Key Success Factors for Integrating Innovation Acquisitions
In my first post on this topic, I discussed the importance of successful integration of innovation acquisitions. It's a timely topic because, increasingly, open innovation is being expanded from simply acquiring/licensing technologies to more situations of aquiring small companies as a platform for innovation-driven growth.
I'm differentiating here between M&A for traditional purposes (synergies, new market expansions, new categories, etc.) and acquisitions driven from the strategic goals of 'open innovation' which are more about acquiring a technology or product platform that can be married with the large companies' brands and distribution for rapid, innovation-driven growth.
More and more start-ups are recognizing the value of selling directly to these large companies versus pursuing venture capital money and/or IPOs to take the business to another level. Here's a link to an interesting article from last year in Fortune Small Business on that topic (I'm quoted in the article).
In my prior post on this topic, I used the example of Black & Decker and Vector Products as something that represented what I see as an unsuccessful integration. In the post, I discuss how what looked like a smart acquisition turned out to have apparently destroyed the innovation that was acquired.
So what's it take to make for a successful integration?
Here's my list of key success factors:
- A recognition upfront of the cultural differences and sensitivity (especially on the large company's part) to those differences
- An integration strategy that deals with not just the first 90 days (this is the part most companies do well), but also the first 900 days (meaning that companies need to recognize the integration process is a 3-year process, not a 3-month process)

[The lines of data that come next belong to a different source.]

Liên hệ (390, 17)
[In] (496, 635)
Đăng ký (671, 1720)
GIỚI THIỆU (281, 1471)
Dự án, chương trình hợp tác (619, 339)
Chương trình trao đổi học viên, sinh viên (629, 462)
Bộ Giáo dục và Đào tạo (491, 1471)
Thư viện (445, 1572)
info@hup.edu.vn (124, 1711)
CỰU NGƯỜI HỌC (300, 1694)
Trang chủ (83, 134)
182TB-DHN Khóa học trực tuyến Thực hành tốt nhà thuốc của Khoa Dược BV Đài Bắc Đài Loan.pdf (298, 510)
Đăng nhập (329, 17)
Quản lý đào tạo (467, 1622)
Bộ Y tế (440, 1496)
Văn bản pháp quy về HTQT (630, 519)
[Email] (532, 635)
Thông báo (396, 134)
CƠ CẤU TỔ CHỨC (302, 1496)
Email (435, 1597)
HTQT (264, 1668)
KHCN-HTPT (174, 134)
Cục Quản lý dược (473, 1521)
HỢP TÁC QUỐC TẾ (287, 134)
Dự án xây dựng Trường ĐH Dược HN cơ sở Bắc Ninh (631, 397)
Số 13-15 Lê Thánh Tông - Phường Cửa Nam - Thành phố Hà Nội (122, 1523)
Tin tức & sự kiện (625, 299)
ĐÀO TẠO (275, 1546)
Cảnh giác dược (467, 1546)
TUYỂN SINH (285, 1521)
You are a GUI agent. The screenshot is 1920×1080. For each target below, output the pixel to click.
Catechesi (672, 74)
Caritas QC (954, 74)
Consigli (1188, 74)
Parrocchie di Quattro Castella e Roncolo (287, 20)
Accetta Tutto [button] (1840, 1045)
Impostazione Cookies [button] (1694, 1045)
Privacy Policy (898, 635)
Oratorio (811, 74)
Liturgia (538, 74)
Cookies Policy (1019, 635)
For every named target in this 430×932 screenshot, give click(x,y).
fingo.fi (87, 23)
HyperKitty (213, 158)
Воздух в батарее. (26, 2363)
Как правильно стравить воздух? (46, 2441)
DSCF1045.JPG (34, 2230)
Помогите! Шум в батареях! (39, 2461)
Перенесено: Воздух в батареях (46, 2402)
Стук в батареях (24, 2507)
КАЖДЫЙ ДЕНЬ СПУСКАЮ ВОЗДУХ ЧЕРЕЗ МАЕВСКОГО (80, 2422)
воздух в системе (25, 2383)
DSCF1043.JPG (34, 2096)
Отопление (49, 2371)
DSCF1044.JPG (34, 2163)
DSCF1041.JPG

- A willingness to allow exceptions to the rules -- successful integrations allow these smaller, entrepreneurial entities to sometimes play by different rules when it comes to financial reporting, bonus/incentive structure and even reporting relationships
- Senior leadership's ability to accept and support ambiguity and dual systems, at least for a period of time -- I use the analogy of China and Hong Kong (somehow the People's Republic of China has thus far been able to govern successfully under two vastly different approaches without destroying the success of Hong Kong's openness)
- Most of all, the selection of a strong leader (who has credibility with and strong support of the parent company CEO) for the acquired business who understands and can relate to both the parent company's culture, systems and approaches, and the acquired company's unique entrepreneurial style. Often this will turn out not to be the original founder/CEO, but rather someone who has had experience in both startups and the large corporate environments (likely the parent company).